[Opening Data extracts section]
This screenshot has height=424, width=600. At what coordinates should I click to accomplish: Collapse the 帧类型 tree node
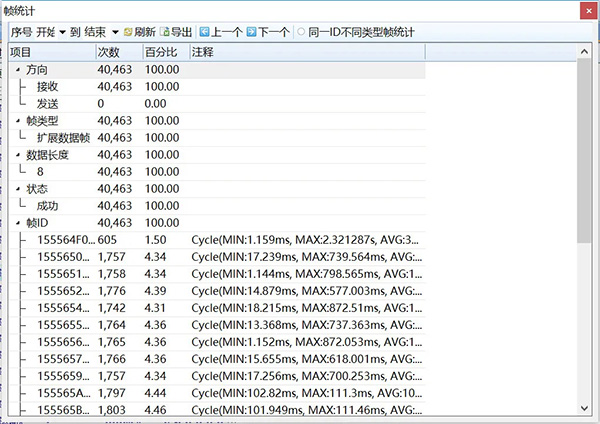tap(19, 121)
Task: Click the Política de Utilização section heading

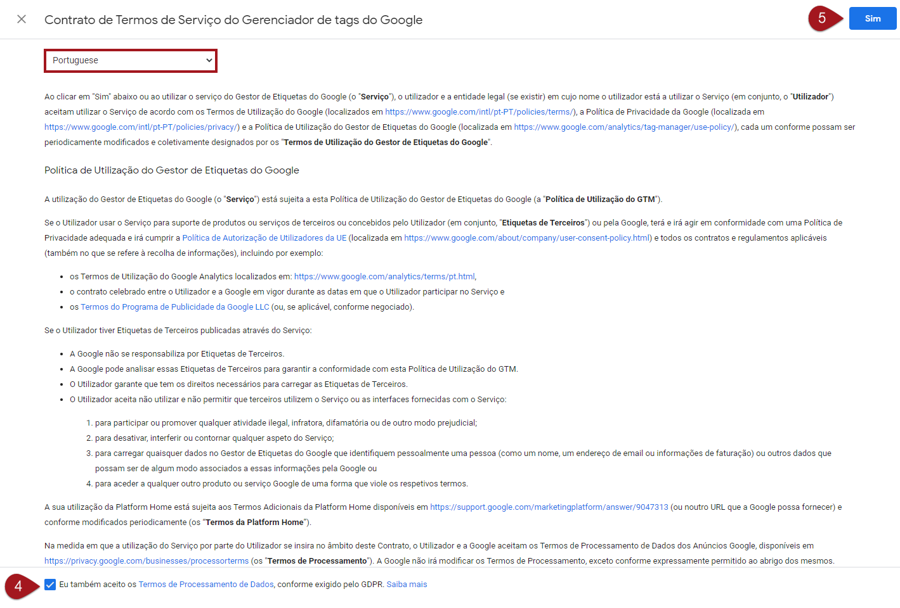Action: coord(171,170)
[Closing Data extracts section]
[Opening Data extracts section]
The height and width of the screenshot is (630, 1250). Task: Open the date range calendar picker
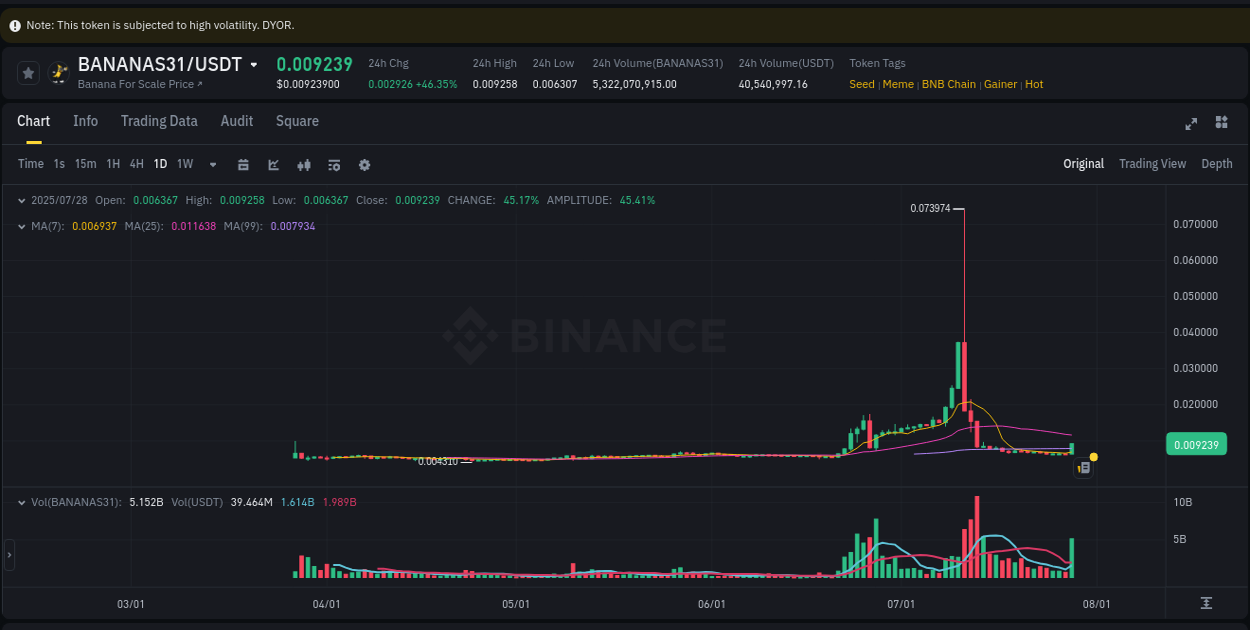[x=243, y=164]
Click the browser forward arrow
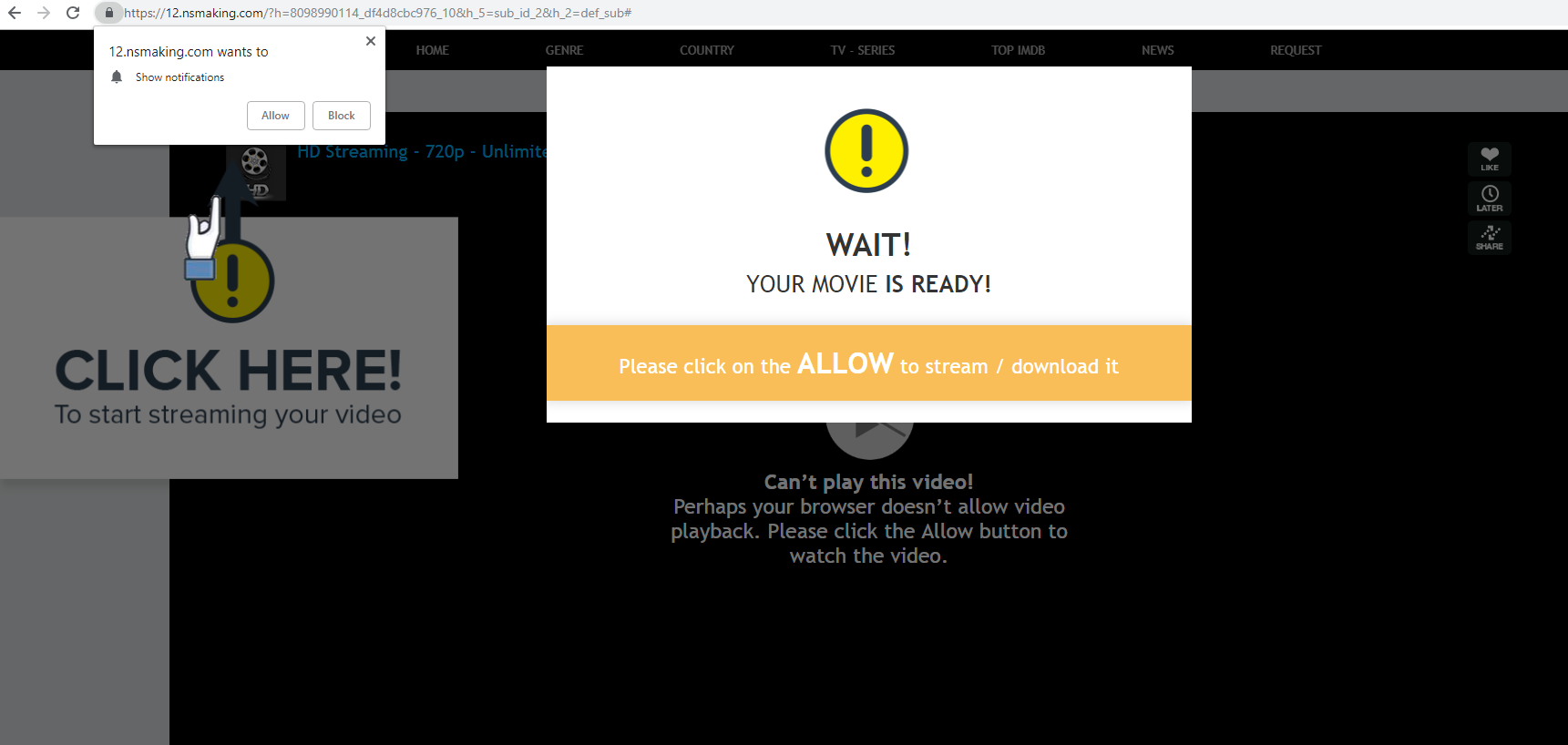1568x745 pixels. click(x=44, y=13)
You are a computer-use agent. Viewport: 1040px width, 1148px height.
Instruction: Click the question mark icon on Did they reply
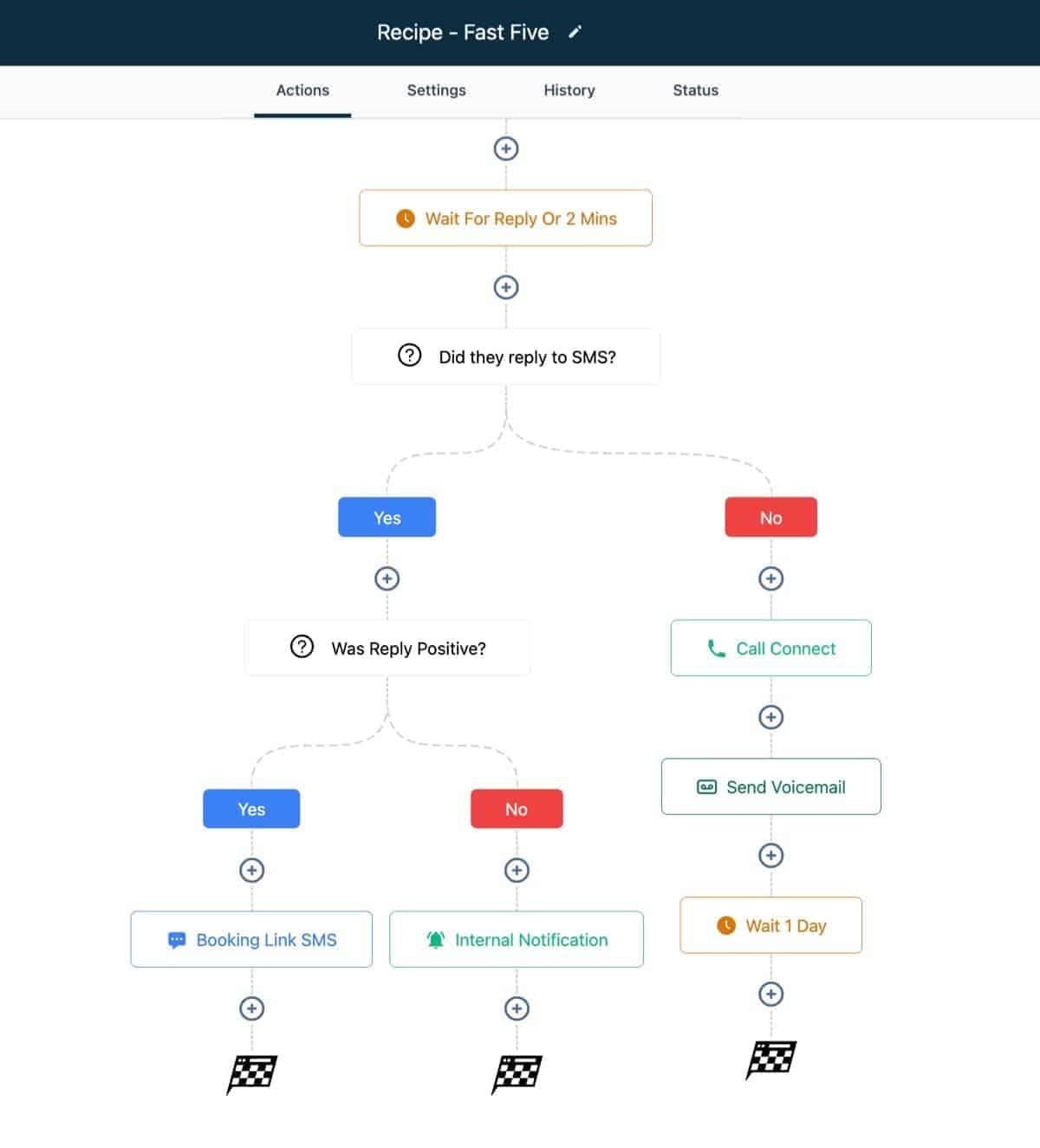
[Closing Data extracts section]
Scan the listing above for the line that has "You are a computer-use", then copy exactly from that line through the line that has "Instruction: Click the".

You are a computer-use agent. Viewport: 1040px width, 1148px height.
Instruction: Click the question mark icon on Did they reply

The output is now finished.